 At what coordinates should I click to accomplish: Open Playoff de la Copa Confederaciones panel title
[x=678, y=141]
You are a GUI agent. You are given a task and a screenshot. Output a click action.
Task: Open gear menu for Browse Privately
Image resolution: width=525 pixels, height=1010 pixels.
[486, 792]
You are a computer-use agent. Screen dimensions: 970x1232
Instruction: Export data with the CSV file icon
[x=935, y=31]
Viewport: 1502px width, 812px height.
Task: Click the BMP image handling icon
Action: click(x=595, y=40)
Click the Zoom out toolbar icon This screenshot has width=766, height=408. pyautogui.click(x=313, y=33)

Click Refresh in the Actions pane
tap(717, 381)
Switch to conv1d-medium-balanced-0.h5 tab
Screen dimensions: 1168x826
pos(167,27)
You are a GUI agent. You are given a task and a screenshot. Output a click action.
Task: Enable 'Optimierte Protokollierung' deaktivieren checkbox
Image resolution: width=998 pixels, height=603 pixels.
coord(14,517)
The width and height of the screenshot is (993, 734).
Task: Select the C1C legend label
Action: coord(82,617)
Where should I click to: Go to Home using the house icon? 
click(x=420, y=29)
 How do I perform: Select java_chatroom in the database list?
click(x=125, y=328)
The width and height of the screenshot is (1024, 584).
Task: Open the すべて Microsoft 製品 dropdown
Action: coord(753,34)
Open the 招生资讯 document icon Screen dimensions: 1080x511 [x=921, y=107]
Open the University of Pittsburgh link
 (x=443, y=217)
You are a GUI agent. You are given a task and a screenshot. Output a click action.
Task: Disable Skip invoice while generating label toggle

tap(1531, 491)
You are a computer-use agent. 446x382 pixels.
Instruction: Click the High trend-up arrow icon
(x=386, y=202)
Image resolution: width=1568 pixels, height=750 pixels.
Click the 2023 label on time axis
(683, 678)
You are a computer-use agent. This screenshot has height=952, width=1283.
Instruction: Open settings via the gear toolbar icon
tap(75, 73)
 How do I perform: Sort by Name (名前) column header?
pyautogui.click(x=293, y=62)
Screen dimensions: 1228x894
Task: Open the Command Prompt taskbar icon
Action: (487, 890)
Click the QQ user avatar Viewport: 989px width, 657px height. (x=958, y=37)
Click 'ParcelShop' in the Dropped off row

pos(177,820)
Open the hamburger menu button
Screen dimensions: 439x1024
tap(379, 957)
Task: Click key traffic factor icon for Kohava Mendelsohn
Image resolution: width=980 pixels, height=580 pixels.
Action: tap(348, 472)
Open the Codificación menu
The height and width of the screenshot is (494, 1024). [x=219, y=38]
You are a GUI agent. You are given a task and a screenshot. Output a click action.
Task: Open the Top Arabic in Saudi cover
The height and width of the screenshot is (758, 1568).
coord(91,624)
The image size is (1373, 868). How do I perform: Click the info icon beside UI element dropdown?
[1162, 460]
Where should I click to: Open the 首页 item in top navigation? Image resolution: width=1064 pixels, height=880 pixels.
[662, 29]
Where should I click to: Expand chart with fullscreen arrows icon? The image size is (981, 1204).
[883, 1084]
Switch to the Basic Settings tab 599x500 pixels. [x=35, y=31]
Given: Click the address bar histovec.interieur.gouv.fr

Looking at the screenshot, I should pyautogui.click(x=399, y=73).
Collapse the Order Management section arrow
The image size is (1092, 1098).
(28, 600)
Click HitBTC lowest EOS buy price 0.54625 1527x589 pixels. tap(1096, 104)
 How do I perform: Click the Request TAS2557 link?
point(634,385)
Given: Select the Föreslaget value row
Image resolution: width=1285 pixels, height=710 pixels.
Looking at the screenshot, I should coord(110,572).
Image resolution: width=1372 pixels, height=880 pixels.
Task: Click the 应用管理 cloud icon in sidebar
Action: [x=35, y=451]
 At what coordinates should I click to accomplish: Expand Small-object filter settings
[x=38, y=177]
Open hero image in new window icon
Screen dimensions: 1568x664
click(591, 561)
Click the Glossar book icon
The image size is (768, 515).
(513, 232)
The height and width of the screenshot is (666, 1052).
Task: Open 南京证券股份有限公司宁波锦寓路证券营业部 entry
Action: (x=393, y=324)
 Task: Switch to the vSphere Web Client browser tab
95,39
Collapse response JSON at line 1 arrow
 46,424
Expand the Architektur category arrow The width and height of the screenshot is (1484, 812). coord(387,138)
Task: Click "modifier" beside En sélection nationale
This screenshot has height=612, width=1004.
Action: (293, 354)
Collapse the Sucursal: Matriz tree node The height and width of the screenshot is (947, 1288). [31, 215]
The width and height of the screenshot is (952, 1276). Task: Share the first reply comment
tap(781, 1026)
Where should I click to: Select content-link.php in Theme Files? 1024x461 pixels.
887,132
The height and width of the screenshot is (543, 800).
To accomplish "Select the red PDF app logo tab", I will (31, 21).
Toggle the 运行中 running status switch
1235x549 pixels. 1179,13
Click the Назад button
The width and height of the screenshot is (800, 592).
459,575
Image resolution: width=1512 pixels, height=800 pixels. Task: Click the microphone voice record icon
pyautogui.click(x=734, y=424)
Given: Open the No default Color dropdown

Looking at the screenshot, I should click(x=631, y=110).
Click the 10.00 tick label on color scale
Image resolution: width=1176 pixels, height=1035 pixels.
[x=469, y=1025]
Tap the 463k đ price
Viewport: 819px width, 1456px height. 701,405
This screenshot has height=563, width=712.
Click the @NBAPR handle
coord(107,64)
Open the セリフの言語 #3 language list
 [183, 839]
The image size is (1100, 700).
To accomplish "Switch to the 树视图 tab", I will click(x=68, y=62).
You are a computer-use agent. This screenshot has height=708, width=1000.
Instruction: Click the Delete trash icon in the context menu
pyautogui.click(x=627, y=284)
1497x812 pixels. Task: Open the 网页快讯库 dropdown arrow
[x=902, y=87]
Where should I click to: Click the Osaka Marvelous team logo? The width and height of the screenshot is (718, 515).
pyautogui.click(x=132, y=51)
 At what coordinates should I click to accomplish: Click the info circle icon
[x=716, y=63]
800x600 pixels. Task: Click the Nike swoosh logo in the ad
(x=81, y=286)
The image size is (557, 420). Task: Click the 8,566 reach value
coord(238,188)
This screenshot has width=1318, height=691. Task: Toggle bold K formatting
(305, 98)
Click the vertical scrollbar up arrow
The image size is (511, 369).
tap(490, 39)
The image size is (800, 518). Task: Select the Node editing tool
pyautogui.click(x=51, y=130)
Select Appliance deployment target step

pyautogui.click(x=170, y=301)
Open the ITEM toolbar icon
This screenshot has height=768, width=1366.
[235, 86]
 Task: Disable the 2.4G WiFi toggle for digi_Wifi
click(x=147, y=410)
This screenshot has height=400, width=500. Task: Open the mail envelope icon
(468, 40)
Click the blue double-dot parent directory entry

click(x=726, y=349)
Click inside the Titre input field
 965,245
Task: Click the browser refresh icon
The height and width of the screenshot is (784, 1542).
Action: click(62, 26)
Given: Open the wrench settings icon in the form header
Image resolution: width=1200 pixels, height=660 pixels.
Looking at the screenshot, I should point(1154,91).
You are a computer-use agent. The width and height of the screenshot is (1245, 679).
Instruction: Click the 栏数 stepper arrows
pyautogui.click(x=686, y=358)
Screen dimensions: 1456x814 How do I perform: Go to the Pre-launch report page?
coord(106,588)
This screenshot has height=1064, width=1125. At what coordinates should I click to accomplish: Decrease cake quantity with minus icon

+===+

> **Task to carry out**:
Give back, unchanged, the run of lines in the listing above that begins at the line containing "Expand the Architektur" and ends at the line containing "Collapse the Sucursal: Matriz", both included.

> **Exercise solution**:
Expand the Architektur category arrow The width and height of the screenshot is (1484, 812). coord(387,138)
Task: Click "modifier" beside En sélection nationale
This screenshot has height=612, width=1004.
Action: (293, 354)
Collapse the Sucursal: Matriz tree node The height and width of the screenshot is (947, 1288). [31, 215]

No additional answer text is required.